== DATASET

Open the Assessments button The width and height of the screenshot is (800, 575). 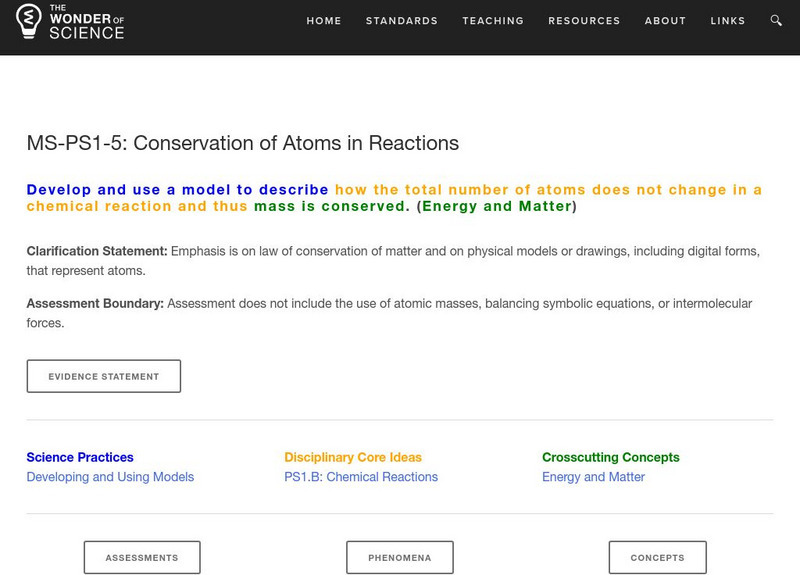[142, 558]
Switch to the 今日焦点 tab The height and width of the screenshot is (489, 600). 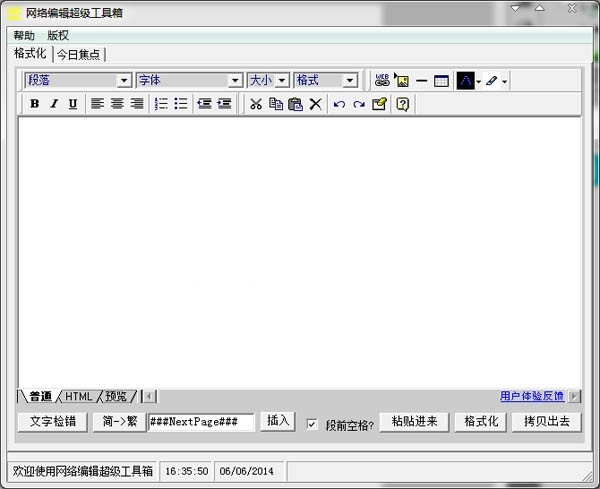pyautogui.click(x=78, y=54)
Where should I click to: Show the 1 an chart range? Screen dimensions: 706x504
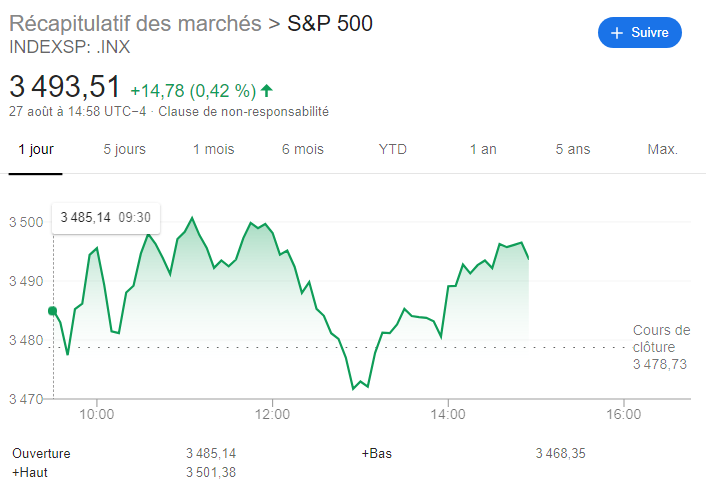click(483, 149)
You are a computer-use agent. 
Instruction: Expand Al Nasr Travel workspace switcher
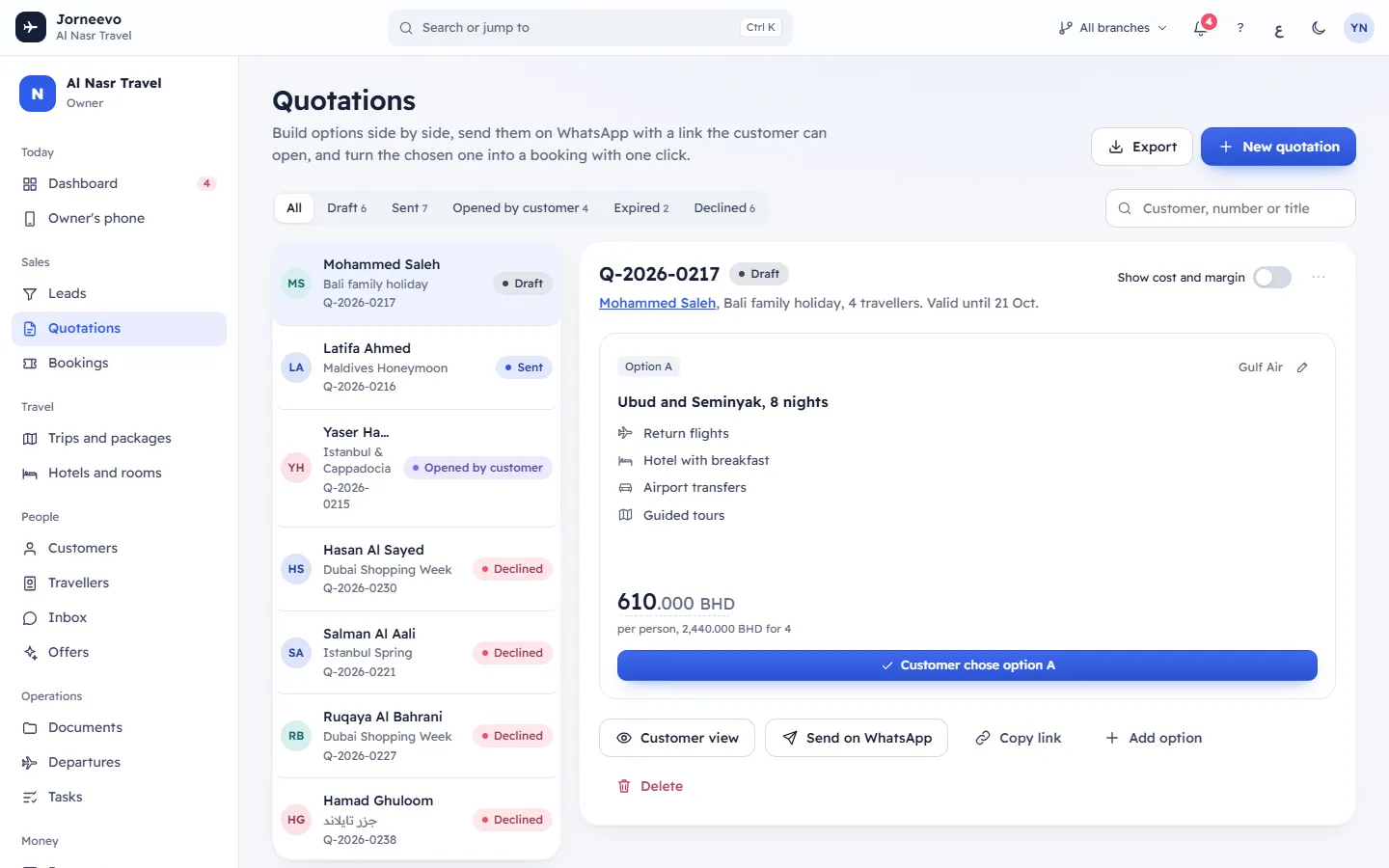click(120, 93)
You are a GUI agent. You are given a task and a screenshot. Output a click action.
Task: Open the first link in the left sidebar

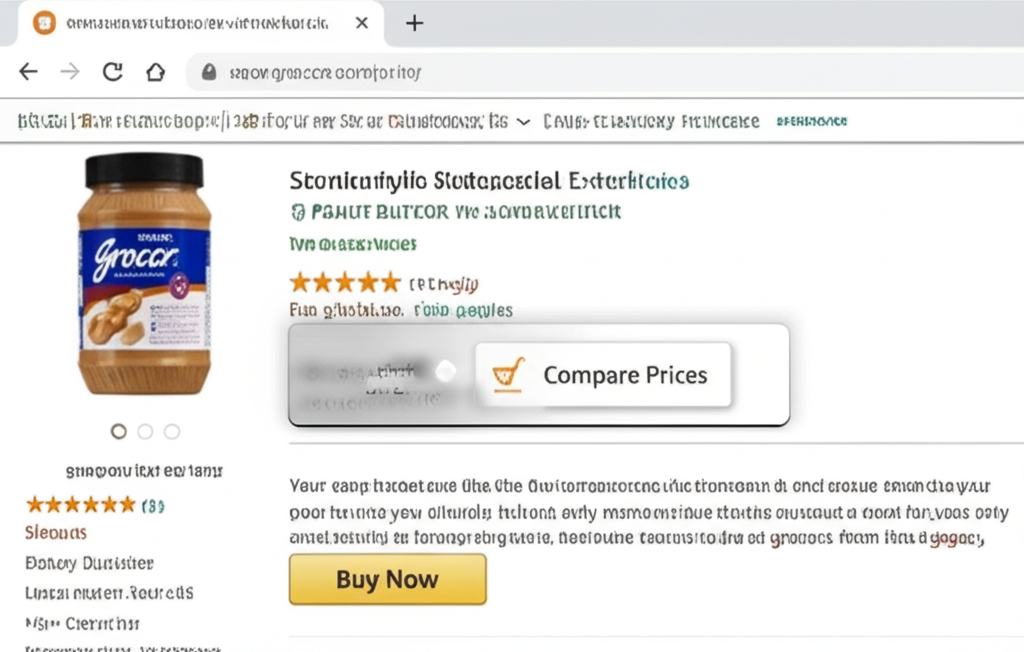point(55,532)
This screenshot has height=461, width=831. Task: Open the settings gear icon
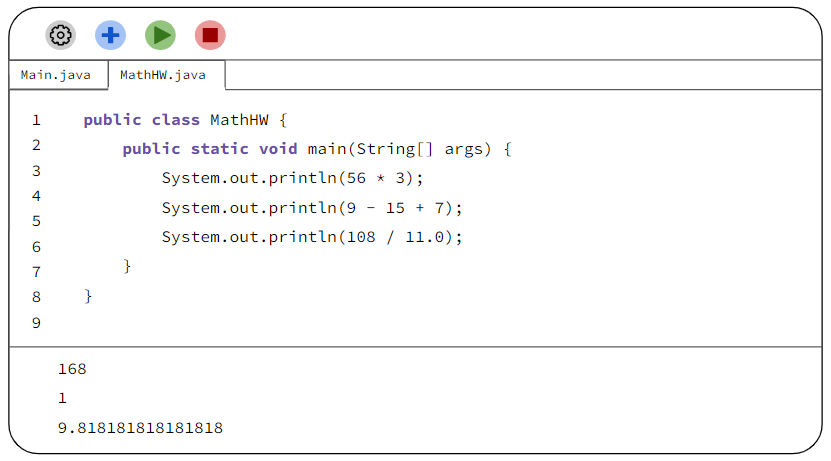pyautogui.click(x=60, y=36)
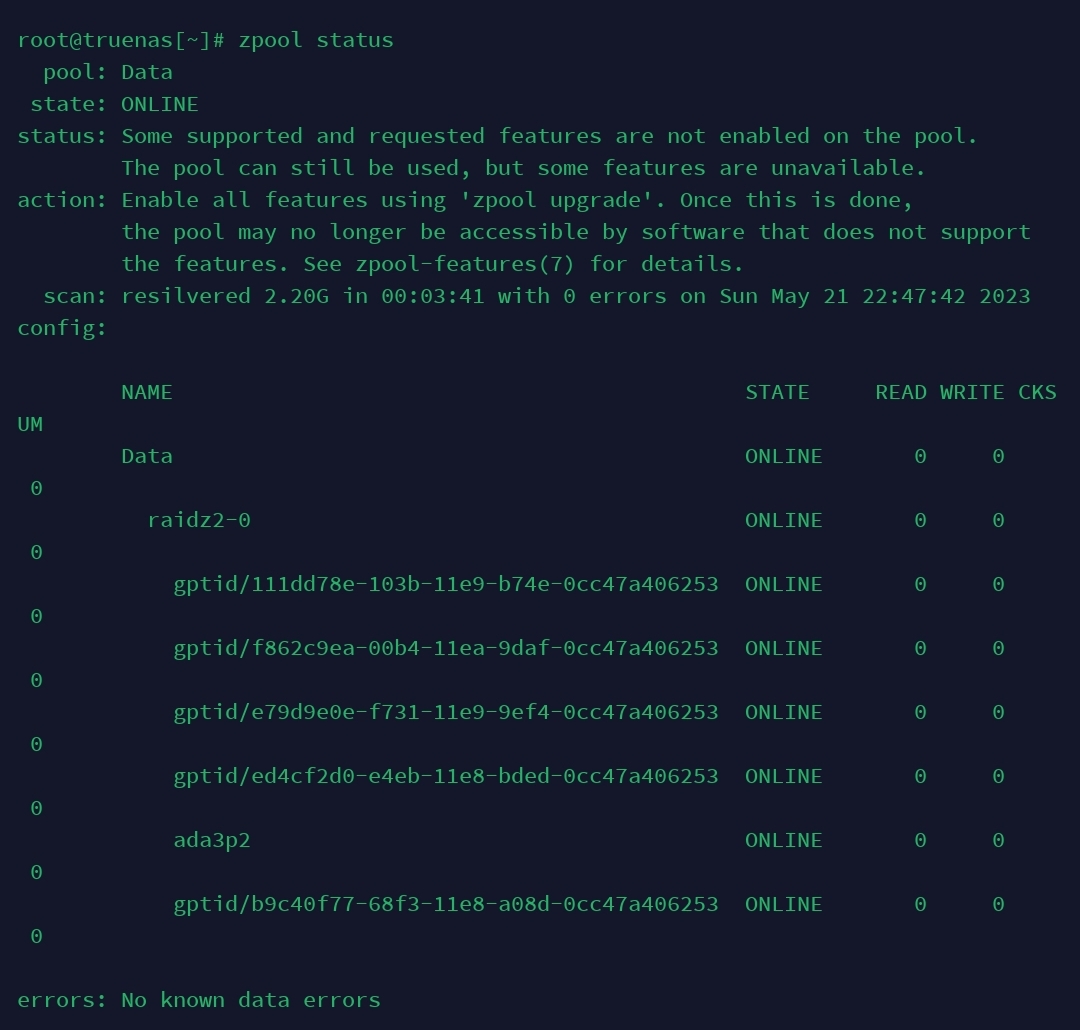Click gptid/111dd78e-103b-11e9 device entry
This screenshot has height=1030, width=1080.
point(446,584)
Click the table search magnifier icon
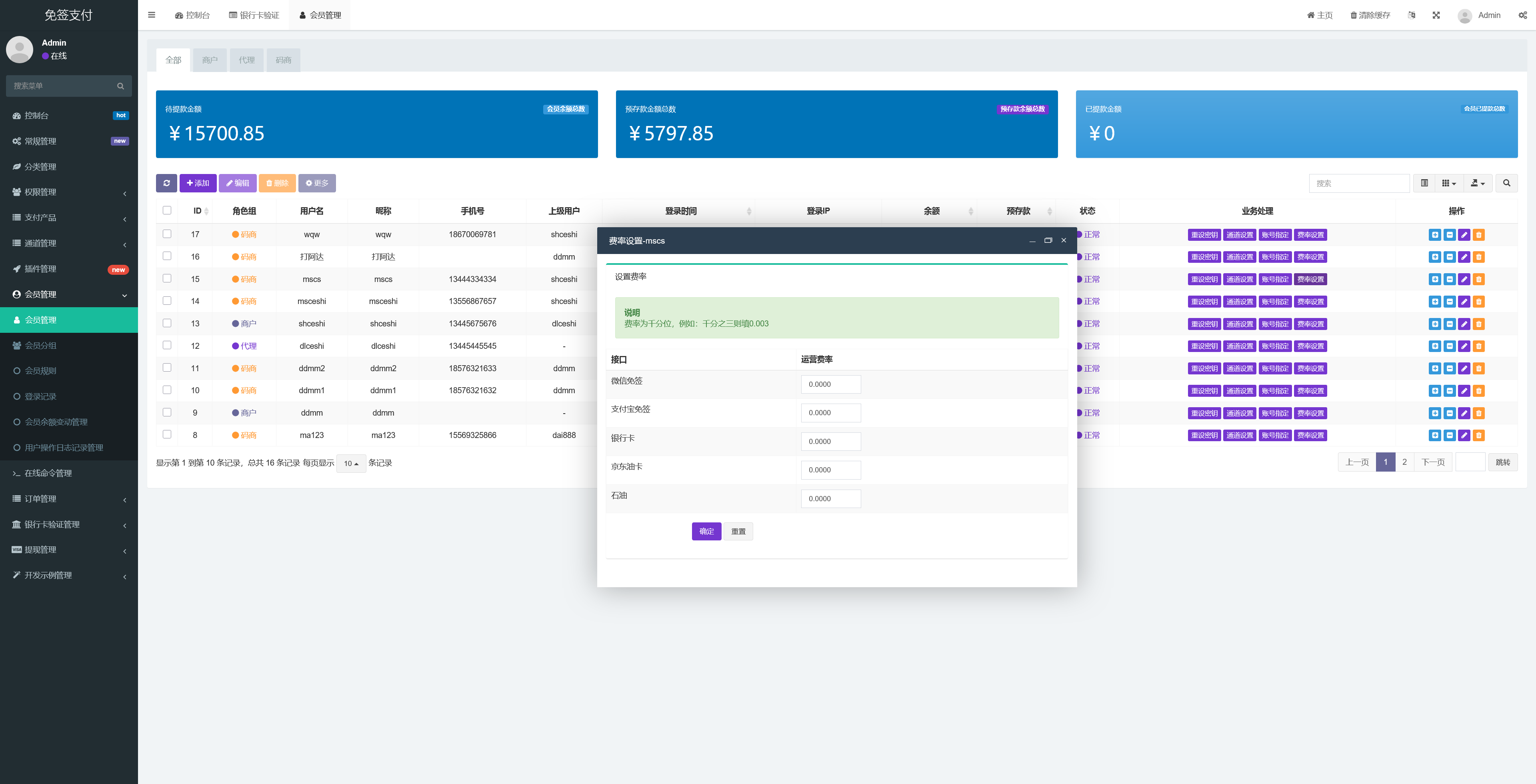The width and height of the screenshot is (1536, 784). 1506,183
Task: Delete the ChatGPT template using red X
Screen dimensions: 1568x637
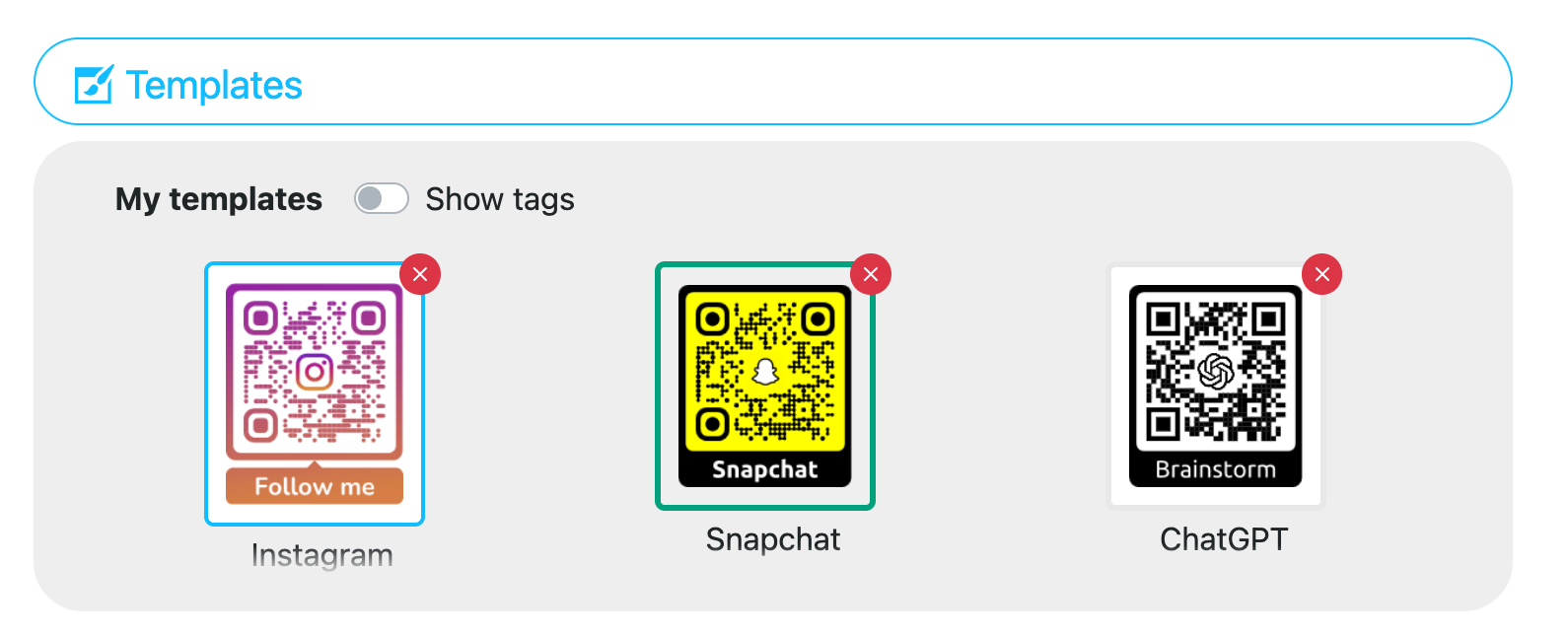Action: click(x=1322, y=274)
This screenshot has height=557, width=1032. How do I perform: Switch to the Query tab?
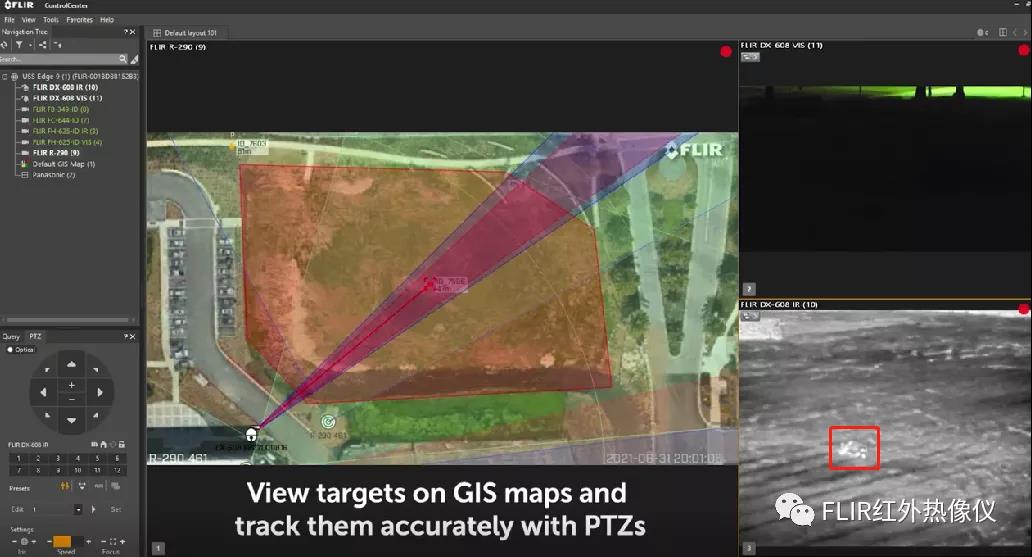point(11,336)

====

WHAT IS NEEDED ::
Copy the entries above exactly from the line with "You are a GUI" down to their last line, both ends included. Do not copy any pictures.

THE COMPLETED TASK ::
You are a GUI agent. You are given a task and a screenshot. Output a click action.
Task: Open the first link in the left sidebar

point(55,532)
This screenshot has height=461, width=831. Task: Open the settings gear icon
pyautogui.click(x=60, y=36)
Click gptid/111dd78e-103b-11e9 device entry
This screenshot has height=1030, width=1080.
point(446,584)
Click the table search magnifier icon
The width and height of the screenshot is (1536, 784). 1506,183
Task: Delete the ChatGPT template using red X
Screen dimensions: 1568x637
Action: click(x=1322, y=274)
This screenshot has height=557, width=1032. How do I perform: Switch to the Query tab?
point(11,336)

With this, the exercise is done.